On April 20, 2020, January 15, 2021 and April 29, 2021, respectively, Spirit Airlines, Inc. (“Spirit”) entered into the Warrant Agreements (as supplemented by the Warrants to Purchase Common Stock issued pursuant thereto, the “Warrant Agreements”) with the United States Department of the Treasury (“Treasury”), concerning the issuance by Spirit to Treasury of warrants to purchase shares of Spirit’s common stock, par value $0.0001 (“Common Stock”), in accordance with the terms of the respective Warrant Agreements pursuant to the PSP1 program (the “PSP1 Warrants”), PSP2 program (the “PSP2 Warrants”) and PSP3 program (the “PSP3 Warrants” and, together with the PSP1 Warrants and PSP2 Warrants, the “Warrants”).

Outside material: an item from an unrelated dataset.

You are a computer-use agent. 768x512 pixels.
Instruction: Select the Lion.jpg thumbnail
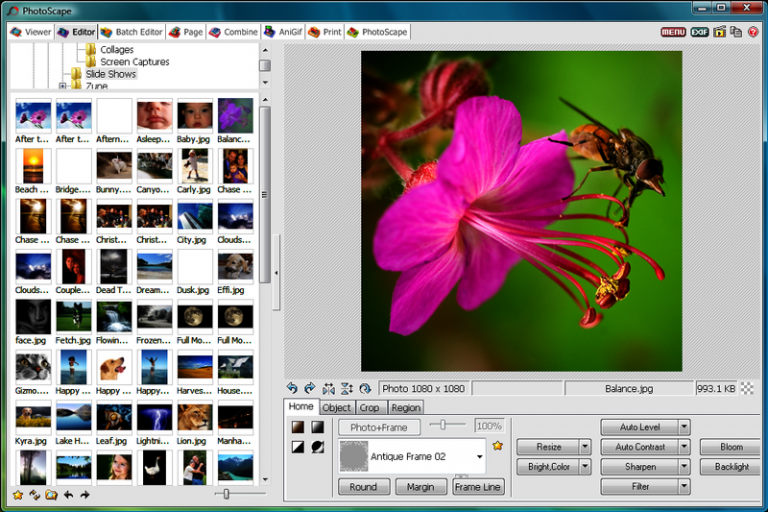(x=193, y=417)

On May 12, 2023, JetBlue Airways Corporation (“JetBlue”) announced that it will pay $0.10 in cash per outstanding share of Common Stock on May 31, 2023 to Spirit’s stockholders of record on May 24, 2023 as a prepayment of merger consideration, pursuant to the terms of that certain Agreement and Plan of Merger, dated as of July 28, 2022 (the “Merger Agreement”), by and among Spirit, JetBlue and Sundown Acquisition Corp. Accordingly, on May 23, 2023, Spirit announced an adjustment to the exercise prices and warrant shares of the Warrants.

The exercise price in respect of the PSP1 Warrants has been adjusted from $12.290 to $12.213, and the number of warrant shares issuable upon the exercise of the PSP1 Warrants has been adjusted from 596,649.46 to 600,411.19. The exercise price in respect of the PSP2 Warrants has been adjusted from $21.317 to $21.183, and the number of warrant shares issuable upon the exercise of the PSP2 Warrants has been adjusted from 157,804.96 to 158,803.21. The exercise price in respect of the PSP3 Warrants has been adjusted from $31.818 to $31.618, and the number of warrant shares issuable upon the exercise of the PSP3 Warrants has been adjusted from 92,263.72 to 92,847.34.

Convertible Note Adjustments

On May 12, 2023, JetBlue announced that it will pay $0.10 in cash per outstanding share of Common Stock on May 31, 2023 to Spirit’s stockholders of record on May 24, 2023 as a prepayment of merger consideration, pursuant to the terms of the Merger Agreement. Accordingly, on May 23, 2023, Spirit announced an adjustment to the conversion rates of its 4.75% Convertible Senior Notes due 2025 (the “2025 Notes”) and 1.00% Convertible Senior Notes due 2026 (the “2026 Notes”).

The conversion rate in respect of the 2025 Notes has been adjusted from 90.2726 shares to 90.8657 shares of Common Stock per $1,000 principal amount of 2025 Notes, and the conversion rate in respect of the 2026 Notes has been adjusted from 23.4558 shares to 23.6099 shares of Common Stock per $1,000 principal amount of 2026 Notes.





SIGNATURES

Pursuant to the requirements of the Securities Exchange Act of 1934, the registrant has duly caused this report to be signed on its behalf by the undersigned hereunto duly authorized.

Date: May 23, 2023SPIRIT AIRLINES, INC.